ビットコインの取引とは、ビットコインの所有権を新しい所有者に移転することです。実際のコイン自体が移動するのではなく、その所有権、つまりそれを使う権利が移転される点に注意してください。取引がブロックに承認されるたびに、ネットワーク上のすべてのノードが自分のローカルの公開台帳を更新し、所有権の変化を反映します。この点で、ビットコインの取引は現金取引というよりも、不動産(または他の財産)の取引に近いものです。

ビットコインを「送る」には、送信者が自分の秘密鍵でメッセージに署名し、ネットワークに対してビットコインの正当な所有者がその所有権を受取人に移転したことを示します。

ビットコインは受取人のアドレスに紐づけられ、受取人がビットコインの所有者となります。これにより、新しい所有者だけが自分の秘密鍵を使ってそのビットコインを使うことができます。

新しいビットコイン取引は世界中のウォレットから開始されますが、中央の決済処理業者はいません。その代わり、マイナーが台帳に取引を記録するために競い合います。

例えば、タカシがエリカに0.5 BTCの借金をしていて、返済する準備ができたとしましょう。二人ともデジタルウォレットを持っています。

  1. エリカは自分のアドレスをタカシに共有します。
  2. タカシはウォレットソフトを使って取引を作成します。これにはエリカのアドレス、送金額(0.5 BTC)、そしてマイナーへの手数料が含まれます。手数料が高いほど、マイナーが次のブロックに取引を含める可能性が高くなります。
  3. 取引に署名した後、それはネットワークにブロードキャストされ、ノードによって検証されます。ノードはタカシが十分な残高を持っているか、またそのコインの正当な所有者かを確認します。もしそうでなければ、取引は即座に拒否されます。
  4. 取引が検証されると、マイナーは選択した手数料などをもとに、その取引を次のブロックに追加するかどうかを決めます。取引がブロックに含まれると、ブロックチェーンに追加され、資金がエリカのアドレスに移転されます。
  5. 所有権はエリカに移転されました。彼女は自分の秘密鍵を使って資金を使うことができます。

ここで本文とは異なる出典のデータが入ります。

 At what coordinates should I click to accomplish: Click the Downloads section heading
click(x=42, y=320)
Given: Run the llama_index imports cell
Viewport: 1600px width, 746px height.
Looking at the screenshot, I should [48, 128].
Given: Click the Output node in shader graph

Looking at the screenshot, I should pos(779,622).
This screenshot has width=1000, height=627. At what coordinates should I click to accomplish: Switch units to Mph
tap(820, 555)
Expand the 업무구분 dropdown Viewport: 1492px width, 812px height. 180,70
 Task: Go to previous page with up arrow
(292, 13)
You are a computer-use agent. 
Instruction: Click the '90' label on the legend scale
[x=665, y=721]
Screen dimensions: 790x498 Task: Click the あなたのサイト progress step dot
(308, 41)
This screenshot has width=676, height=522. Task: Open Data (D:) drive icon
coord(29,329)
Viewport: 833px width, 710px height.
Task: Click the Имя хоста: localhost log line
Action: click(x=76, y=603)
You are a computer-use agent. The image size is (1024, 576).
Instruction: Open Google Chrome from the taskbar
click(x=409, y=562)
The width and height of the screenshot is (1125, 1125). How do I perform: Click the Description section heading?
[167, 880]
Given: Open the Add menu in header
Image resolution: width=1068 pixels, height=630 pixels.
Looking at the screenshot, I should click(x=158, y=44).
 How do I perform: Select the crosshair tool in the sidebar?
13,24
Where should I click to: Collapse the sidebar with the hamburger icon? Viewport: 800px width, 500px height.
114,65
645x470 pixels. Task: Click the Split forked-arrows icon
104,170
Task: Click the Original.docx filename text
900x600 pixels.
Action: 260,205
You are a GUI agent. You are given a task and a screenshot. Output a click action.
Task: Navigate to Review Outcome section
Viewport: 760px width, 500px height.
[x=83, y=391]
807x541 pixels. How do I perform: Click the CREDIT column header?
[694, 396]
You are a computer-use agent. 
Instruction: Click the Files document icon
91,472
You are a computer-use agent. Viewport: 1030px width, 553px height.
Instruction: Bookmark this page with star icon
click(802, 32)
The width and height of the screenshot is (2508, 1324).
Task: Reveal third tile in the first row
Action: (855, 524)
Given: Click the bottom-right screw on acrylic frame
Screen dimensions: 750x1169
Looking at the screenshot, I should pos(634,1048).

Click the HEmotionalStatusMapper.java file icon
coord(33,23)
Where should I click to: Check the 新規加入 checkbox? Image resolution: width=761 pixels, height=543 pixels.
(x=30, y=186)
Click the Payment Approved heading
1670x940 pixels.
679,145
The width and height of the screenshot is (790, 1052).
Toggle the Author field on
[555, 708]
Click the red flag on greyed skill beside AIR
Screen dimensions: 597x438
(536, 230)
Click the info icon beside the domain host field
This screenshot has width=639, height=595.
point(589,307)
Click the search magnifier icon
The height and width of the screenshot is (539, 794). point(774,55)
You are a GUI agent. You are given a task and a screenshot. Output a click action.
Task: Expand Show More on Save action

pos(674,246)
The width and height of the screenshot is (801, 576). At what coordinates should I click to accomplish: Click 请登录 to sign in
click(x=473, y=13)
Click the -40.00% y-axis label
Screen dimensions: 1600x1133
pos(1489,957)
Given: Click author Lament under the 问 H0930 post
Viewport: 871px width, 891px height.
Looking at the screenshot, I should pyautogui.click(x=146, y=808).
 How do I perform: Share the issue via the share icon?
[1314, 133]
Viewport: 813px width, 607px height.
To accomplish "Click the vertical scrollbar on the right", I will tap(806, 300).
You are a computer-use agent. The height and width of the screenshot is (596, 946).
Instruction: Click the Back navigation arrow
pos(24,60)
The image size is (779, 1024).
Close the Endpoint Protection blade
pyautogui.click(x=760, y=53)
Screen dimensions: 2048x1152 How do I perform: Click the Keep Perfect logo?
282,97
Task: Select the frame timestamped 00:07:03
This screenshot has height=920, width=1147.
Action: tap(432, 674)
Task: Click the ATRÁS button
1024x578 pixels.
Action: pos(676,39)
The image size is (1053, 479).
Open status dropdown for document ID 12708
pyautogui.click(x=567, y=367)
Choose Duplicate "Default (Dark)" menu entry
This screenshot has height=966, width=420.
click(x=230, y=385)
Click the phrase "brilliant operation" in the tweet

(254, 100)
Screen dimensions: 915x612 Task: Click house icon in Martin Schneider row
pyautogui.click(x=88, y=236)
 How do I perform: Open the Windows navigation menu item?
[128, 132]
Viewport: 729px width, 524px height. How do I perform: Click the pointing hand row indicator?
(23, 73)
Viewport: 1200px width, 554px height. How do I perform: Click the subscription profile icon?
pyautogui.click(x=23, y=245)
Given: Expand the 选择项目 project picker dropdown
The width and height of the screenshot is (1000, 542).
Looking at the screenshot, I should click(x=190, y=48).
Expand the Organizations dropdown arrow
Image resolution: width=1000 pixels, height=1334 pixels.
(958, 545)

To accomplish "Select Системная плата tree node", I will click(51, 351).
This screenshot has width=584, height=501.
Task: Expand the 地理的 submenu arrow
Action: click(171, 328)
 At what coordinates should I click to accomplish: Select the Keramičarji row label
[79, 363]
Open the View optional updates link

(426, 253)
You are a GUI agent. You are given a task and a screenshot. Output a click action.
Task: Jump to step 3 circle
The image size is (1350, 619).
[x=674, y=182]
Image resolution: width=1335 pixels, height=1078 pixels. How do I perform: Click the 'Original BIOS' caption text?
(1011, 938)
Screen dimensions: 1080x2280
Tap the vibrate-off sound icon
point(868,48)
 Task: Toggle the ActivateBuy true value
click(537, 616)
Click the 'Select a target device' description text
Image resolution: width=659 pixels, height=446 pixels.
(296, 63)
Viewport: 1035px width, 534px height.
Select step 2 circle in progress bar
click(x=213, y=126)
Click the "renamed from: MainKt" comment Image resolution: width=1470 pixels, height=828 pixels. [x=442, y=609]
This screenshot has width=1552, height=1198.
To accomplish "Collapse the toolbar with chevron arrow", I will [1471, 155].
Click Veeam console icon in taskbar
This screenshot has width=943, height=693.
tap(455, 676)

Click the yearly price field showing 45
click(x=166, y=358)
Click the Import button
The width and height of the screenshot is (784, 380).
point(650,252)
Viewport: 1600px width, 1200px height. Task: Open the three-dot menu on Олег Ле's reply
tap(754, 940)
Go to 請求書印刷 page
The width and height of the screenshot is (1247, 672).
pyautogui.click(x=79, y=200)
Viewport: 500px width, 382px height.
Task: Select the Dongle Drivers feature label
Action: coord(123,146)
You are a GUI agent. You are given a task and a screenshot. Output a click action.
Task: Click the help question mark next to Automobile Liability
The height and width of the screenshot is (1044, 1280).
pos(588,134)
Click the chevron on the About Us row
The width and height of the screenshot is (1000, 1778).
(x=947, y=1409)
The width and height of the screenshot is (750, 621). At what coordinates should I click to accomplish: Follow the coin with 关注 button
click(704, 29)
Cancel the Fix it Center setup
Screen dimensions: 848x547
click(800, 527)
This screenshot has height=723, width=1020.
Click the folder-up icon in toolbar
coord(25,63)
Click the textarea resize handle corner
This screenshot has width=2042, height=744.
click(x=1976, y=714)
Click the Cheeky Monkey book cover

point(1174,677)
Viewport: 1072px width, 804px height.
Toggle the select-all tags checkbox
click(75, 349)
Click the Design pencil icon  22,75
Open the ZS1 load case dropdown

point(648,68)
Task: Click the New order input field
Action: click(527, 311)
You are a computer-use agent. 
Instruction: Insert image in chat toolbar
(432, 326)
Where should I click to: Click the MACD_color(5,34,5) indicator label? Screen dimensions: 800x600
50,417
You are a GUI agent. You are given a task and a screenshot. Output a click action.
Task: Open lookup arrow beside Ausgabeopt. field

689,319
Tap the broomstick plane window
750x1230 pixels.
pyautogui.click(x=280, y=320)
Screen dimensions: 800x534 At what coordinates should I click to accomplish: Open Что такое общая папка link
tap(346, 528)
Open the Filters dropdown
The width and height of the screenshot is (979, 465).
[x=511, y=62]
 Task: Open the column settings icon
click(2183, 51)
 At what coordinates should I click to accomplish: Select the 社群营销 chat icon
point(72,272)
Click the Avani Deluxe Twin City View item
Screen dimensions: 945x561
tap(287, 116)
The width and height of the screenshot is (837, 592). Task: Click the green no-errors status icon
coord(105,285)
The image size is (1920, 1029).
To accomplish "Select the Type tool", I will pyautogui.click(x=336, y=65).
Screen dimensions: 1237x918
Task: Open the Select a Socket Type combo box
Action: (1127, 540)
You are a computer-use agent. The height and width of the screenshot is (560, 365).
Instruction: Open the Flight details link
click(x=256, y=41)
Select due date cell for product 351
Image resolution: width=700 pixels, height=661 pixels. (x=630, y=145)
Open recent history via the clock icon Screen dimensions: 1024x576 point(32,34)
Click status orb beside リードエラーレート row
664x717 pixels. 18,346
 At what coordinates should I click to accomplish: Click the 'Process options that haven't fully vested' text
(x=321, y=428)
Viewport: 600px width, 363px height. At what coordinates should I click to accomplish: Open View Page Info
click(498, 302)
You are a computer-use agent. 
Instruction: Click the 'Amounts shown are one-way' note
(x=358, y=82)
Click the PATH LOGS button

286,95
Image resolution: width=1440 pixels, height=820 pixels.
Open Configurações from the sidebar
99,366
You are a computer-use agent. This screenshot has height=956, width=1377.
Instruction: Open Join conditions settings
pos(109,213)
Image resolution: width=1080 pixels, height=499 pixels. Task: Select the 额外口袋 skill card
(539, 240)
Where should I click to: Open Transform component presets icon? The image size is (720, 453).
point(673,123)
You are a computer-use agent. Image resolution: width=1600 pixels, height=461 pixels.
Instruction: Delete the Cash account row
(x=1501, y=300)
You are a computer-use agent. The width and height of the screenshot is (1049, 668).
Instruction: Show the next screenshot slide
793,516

取引が完了すると、取り消すことはできない点に注意してください。

ビットコイン取引の仕組み
  1. 誰かが取引をリクエストする
  2. 取引がP2Pコンピュータ(ノード)にブロードキャストされる
  3. マイナーが取引を検証する
  4. 取引がまとめられてデータブロックが作られる
  5. 新しいブロックが既存のブロックチェーンに追加される
  6. 取引が完了する
ビットコイン取引の受け取り

ビットコインを受け取るには、送信者にビットコインの公開アドレスを伝える必要があります。これはあなたのウォレットを表す、文字と数字からなるユニークな文字列で、ビットコインネットワーク上でウォレットを識別するために使われます。

ビットコインウォレットを開き、「受け取る」または「入金」などのオプションを探すことで、自分の公開アドレスを確認できます。

ビットコインアドレスは、いくつかの方法で共有できます:

  1. アドレスをコピー&ペーストする:アドレスを選択して「コピー」を押し、メールやメッセージに貼り付けて送ることができます。
  2. ビットコインウォレットへのリンクを共有する:一部のビットコインウォレットでは、ウォレットへのリンクを作成して送信者と共有できます。送信者はそのリンクをクリックしてあなたのウォレットにアクセスし、ビットコインを送ることができます。
  3. QRコードを共有する:送信者がビットコインウォレットアプリをインストールしたスマートフォンを持っていれば、QRコードをスキャンしてあなたのビットコインアドレスを取得できます。

送信者があなたのアドレスを受け取ったら、送信者はそのアドレスと送りたい金額を入力してビットコインを送ることができます。ビットコインは送信者のウォレットからあなたのウォレットに送られます。

取引はビットコインネットワークによって承認され、通常は約10分かかります。より安全のためには2回の承認(約20分)を待つことが推奨されます。

ビットコイン取引の送信

ビットコインを送るには、ビットコインウォレット、受取人の公開アドレス、そして送りたいビットコインの金額が必要です。

  1. ビットコインウォレットを開きます。
  2. 「送信」ボタンに進み、「宛先」欄に受取人のアドレスを貼り付けます。受取人がQRコードを提供している場合は、それをスキャンすることもできます。
  3. 「金額」欄に送りたいビットコインの量を入力します。
  4. 受取人のアドレスと送金額を再度確認してください。取引は取り消せませんのでご注意を!
  5. 「確認して送信」をクリックする前に、正しい金額を正しいアドレスに送っているか、もう一度取引内容を確認することをおすすめします。
  6. 取引をブロードキャストし、ネットワークによる承認を待ちます。

これで、自己管理型ビットコインウォレットの評価、選択、設定方法がわかりました。ビットコインネットワークでのビットコインの送受信は「オンチェーン」取引と呼ばれます。これは、取引がメインのビットコインネットワーク上で行われ、ブロックチェーンに記録されるためです。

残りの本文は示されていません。